In Montgomery County, Maryland, teens have found a new use for speed cameras--getting revenge on people they don't like or who have wronged them. Since the tickets from photo radar cameras are issued to the owners of the cars whose license plates are captured, they print out fake license plates on glossy photo paper, stick them over their own license plates, and then go out speeding.
This shows yet another flaw in the photo radar ticket process. I've speculated that registering your cars in the name of an LLC or trust is probably sufficient to make it difficult to assign individual responsibility to a speeding incident.
UPDATE (December 23, 2008): In Australia, an even more creative revenge against a mobile speed camera--have it issue tickets to itself! They could have just noted the plate number and followed the example of the Maryland teens, rather than stealing the actual plate... (Thanks, Adam, for the link.)
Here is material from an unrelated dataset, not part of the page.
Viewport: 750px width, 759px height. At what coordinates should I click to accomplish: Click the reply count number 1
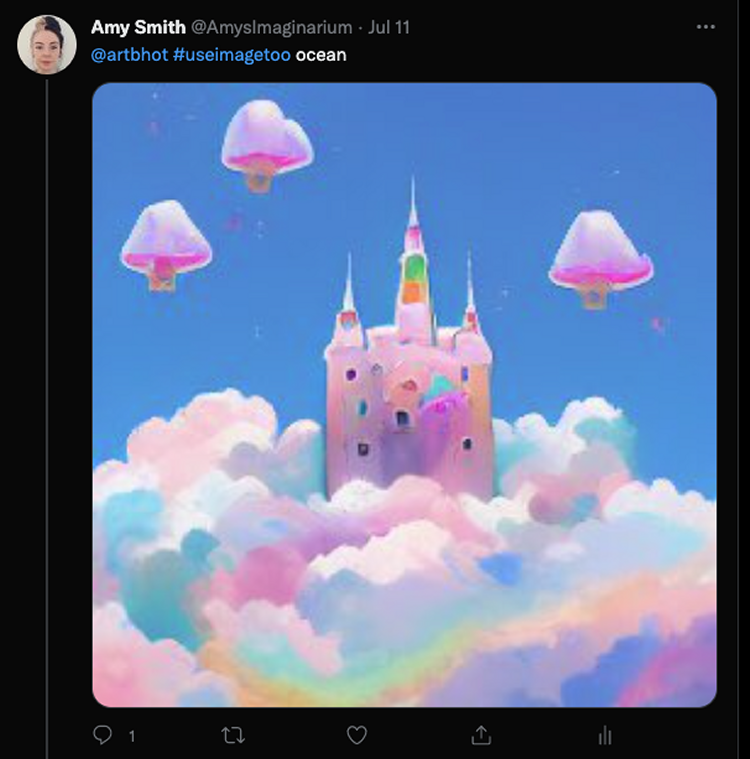tap(132, 737)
In the UK the police got round this by writing to the owner asking them to say who was driving. If they refuse then the owner gets the ticket personally. In the case of a company the company secretary would get the ticket. There is no escape.
ReplyDeleteThat could potentially work here for civil violations, but would require legislation to enact that kind of liability.
ReplyDeleteI don't think it could work for criminal violations (in Arizona, speeding 20 mph or more over the limit is a criminal violation). If you didn't actually engage in the crime, you can't be held liable, and the government has the burden of proof beyond reasonable doubt.
If civil fines become transferable here as in the UK then I think we'll see a large increase in people having their friends drive >20MPH over the speed limits. I assume, of course, that criminal charges won't become similarly transferable, though who knows?